-------- QUOTED PASSAGE --------

So as of late, I have been working on trying to improve my mobility and flexibility. I honestly say it is one of the hardest things that I have ever taken on. Seriously.
“Just stretch out and put your foot right there behind your head.” You want me to put my foot where? Give your head a shakeJ Who the F@$K do I look like? Gumby? I bend like a piece of 1 inch steal plate that someone has taken the time to harden. In other words. I do not. Or at least very well.
Over the years I have been able to usually push through certain challenges that have been placed before me, by over coming some of my mobility/flexibility limitations with shear hard headedness. And for the most part have come out the other end of the tunnel no worse for wear.
Or so I thought. Enter “older” age.
Side bar; I will say “older” as I do not believe anyone is ever old, just older, and that your age is just a number. What you believe is all that matters. Age therefore is just a state of mind. And until I have the big one, and my heart stops, that is how I will continue to roll.
Carrying on with getting “older”. Over the past couple of years, this getting older phenomenon has started to hit home like Mark McGuire on crank. For those who do not know who Mr. McGuire is, just think about stepping out in front of a speeding locomotive. Hopefully that adds some clarity for ya. Suddenly getting properly warmed up for physical activity is a must. And I mean properly warmed up. A good lather if you will. And taking the time to cool down and stretch afterwards is essential. Some of these compromising positions that I was able to get away with prior, are sure letting me know I am out of whack now. And I usually end up with a few trips to a chiro or some other type of manual therapy to help remedy the situation if I continue to push it.
Anyhoo, with all this feed back my body has been giving me over the past couple of years, it has all pointed at my shit ass mobility/flexibility. Plain and simple. And I can no longer get away with crap arse form. So I have been working with Jenn and Dave to help sort out some of my glaring mobility issues. And my god are they a pain in the ass.
Literally and figuratively.
Needless to say, it has been a painfully slow process. Things are improving, just slower than what I would like to see. (over night would have been great) You see, these issues developed over 30 years, and I would like to think I should be able to clear them bitches up in 3 hoursJ Not likely.
So today at the end of my lifting session in the garage, I was quite cranky with myself. Was working on deadlifts and still am having a miserable time getting myself into proper position. Utter failure I was thinking to myself. If I could have thrown that bar out into the Pacific Ocean, I probably would have done it with one hell of a smile on my face.
After calling it quits for the day, and grabbing a cold cider, my aggravation finally gave way and my improvements, although small, came to the forefront. Where they should be. And the fact that I may have failed today, just adds more fuel to the fire for tomorrow.
That was the longest intro ever for what I actually wanted to chat quickly about. HA!
Something that everyone is going to experience throughout life, over and over. It is part of the journey. And when looked upon properly, can quite often teach all of us the largest and most valuable lessons in life. Failure not only expresses a weakness in our plan, but also challenges our character and how we can handle adversity when things are not going our way. Do you throw your hands in the air and say “I can’t do this.” Storming off never to try again. Or do you take the lessons from the failed attempt, apply them to the next go around, and hit that sucker head on again. We all have those choices, and when the latter is taken, you come out the other side 10 times the person that you would have ever been, if you had been successful with your first attempt.
Nothing in life that is anywhere monumental or worth your time is easy. The sooner you get your head around that the better. Becoming better takes work, and work is hard.
That being said, failure is something that needs to be expected. Whenever you are pushing your boundaries becoming a better person in any aspect of your life, failure is always going to be around the corner with any ugly little smile on its face. Just learn to take a running double-footed ghetto style drop kick at that miserable SOBs face, and take the lessons learned from it throughout the rest of your life.
Failure should always be expected; But never sincerely accepted. Adapt, Overcome, and become Awesome.

--------

(INSTRUCTIONS TO FOLLOW) Return, word for word, the part of the post about mobility and failure from "Over the years" to "continue to roll.".

-------- DATA SECTION --------

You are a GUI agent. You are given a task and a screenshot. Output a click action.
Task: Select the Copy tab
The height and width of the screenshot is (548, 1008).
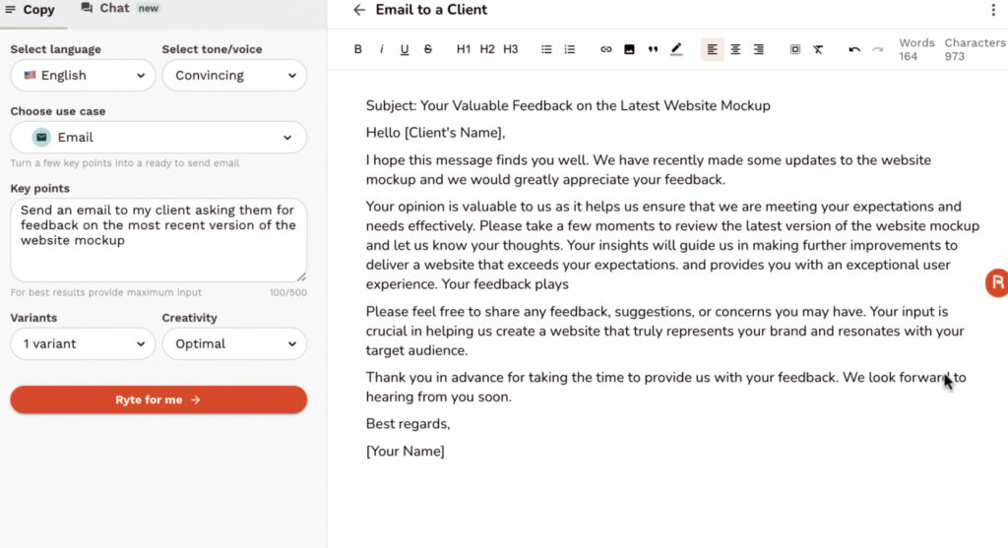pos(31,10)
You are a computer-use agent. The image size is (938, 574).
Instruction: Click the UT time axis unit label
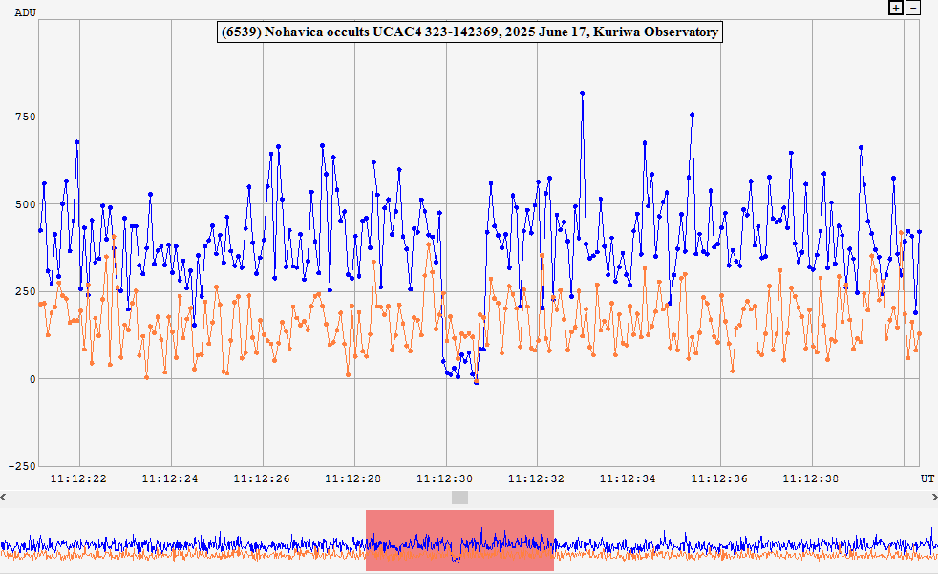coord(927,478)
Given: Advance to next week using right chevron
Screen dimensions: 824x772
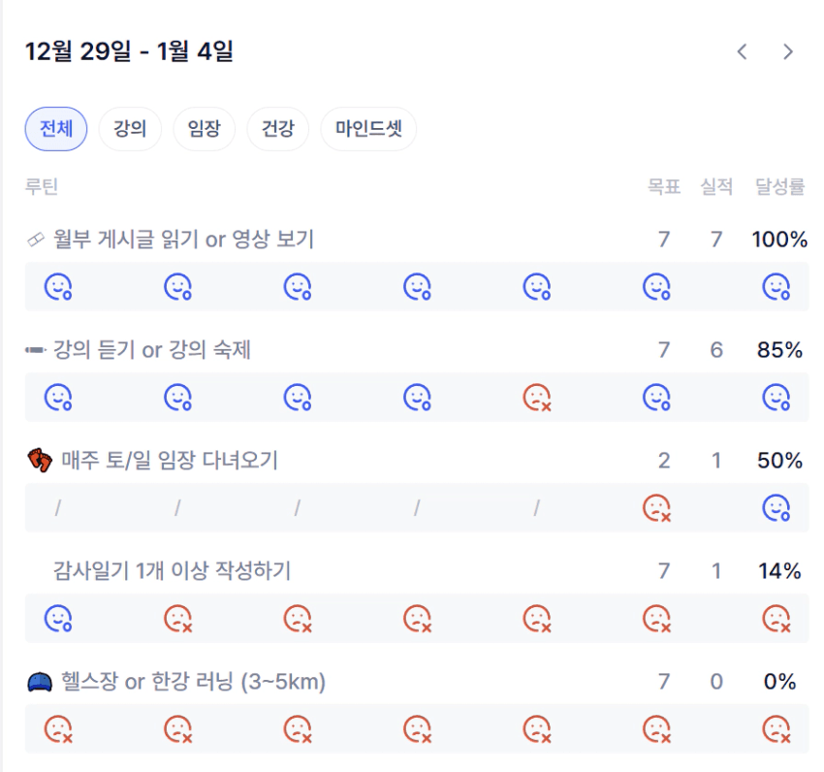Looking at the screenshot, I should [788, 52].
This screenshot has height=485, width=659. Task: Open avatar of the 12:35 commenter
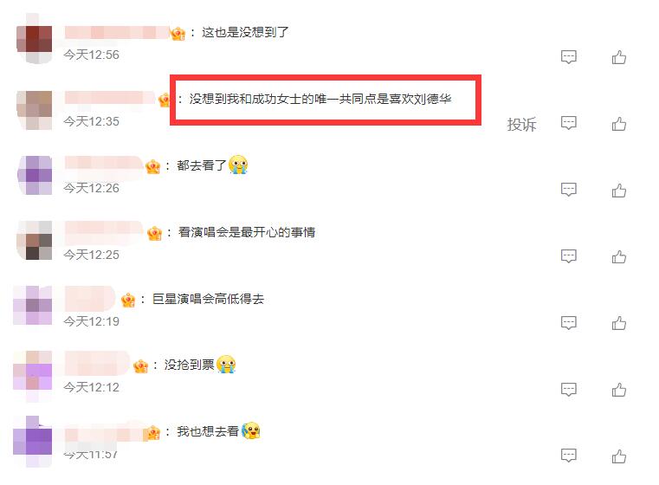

--------

(RESULT OF THE TASK)
Over the years I have been able to usually push through certain challenges that have been placed before me, by over coming some of my mobility/flexibility limitations with shear hard headedness. And for the most part have come out the other end of the tunnel no worse for wear.
Or so I thought. Enter “older” age.
Side bar; I will say “older” as I do not believe anyone is ever old, just older, and that your age is just a number. What you believe is all that matters. Age therefore is just a state of mind. And until I have the big one, and my heart stops, that is how I will continue to roll.